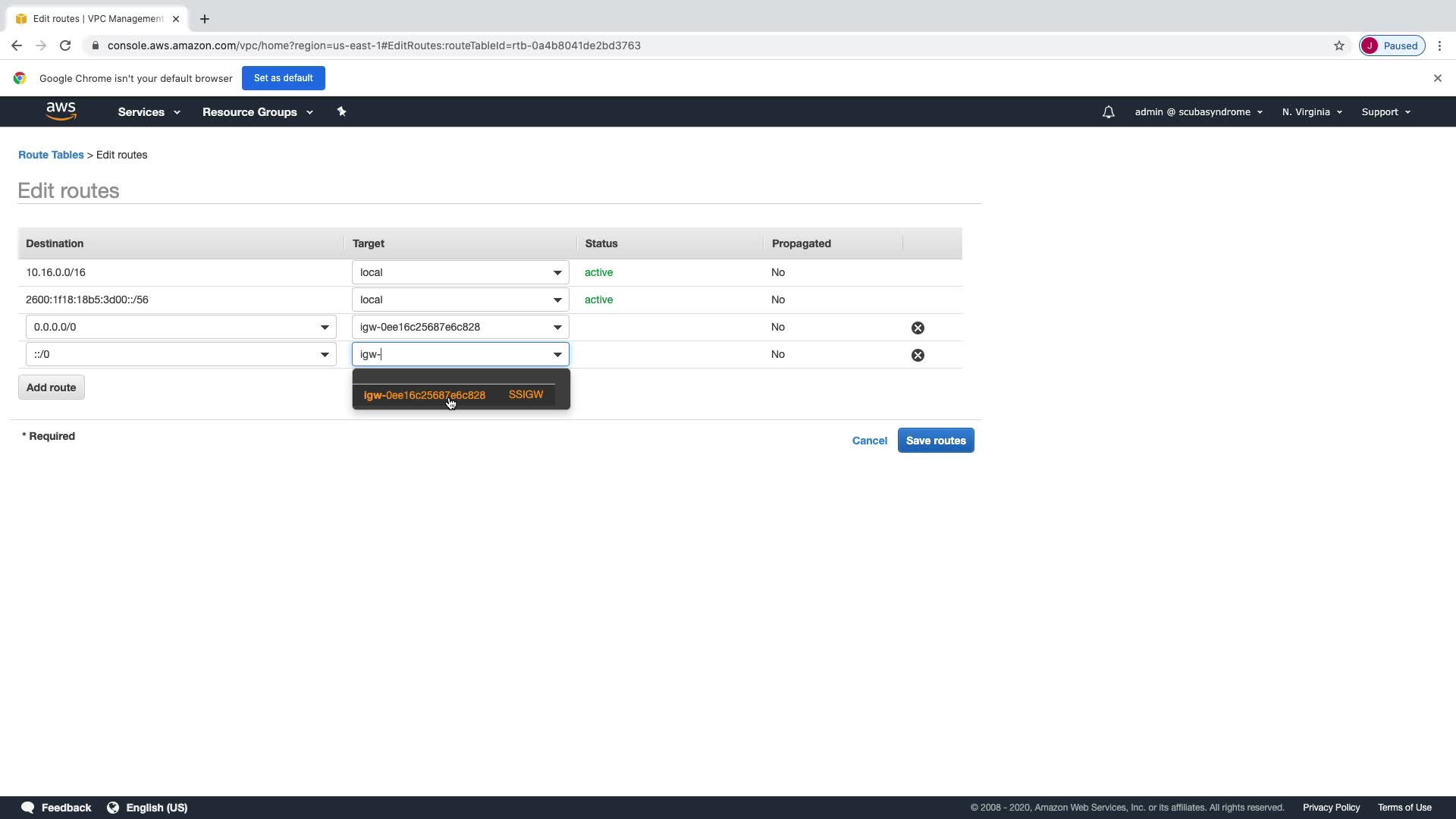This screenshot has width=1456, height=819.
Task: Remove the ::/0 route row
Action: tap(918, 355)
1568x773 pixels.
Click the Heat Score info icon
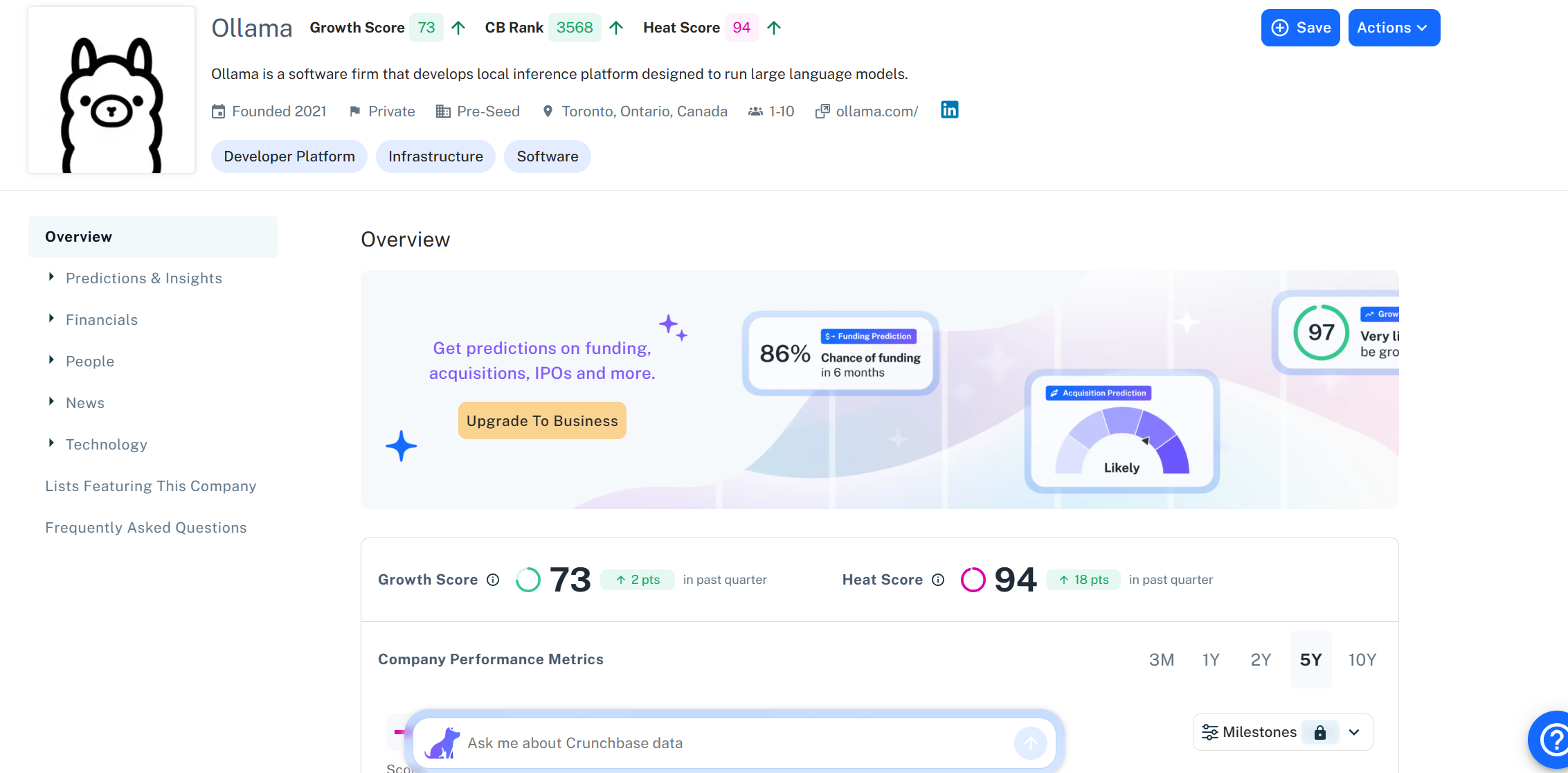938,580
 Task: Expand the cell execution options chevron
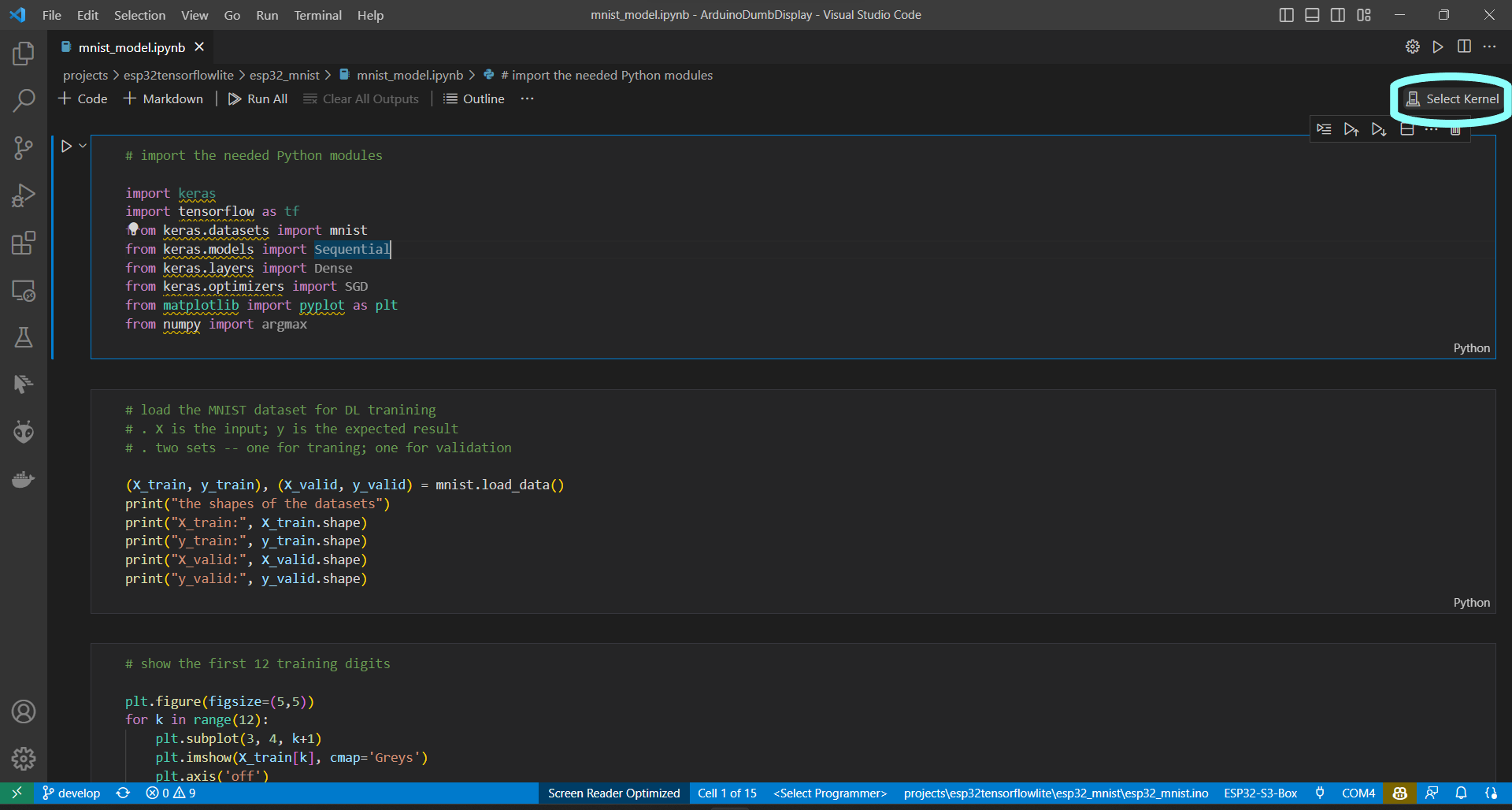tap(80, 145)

§ §

◆ PROBLEM
Take the line containing "Task: Expand the" and every line after it up to the end of the data, and write them out exactly, without the pictures.

◆ EXPECTED ANSWER
 Task: Expand the cell execution options chevron
tap(80, 145)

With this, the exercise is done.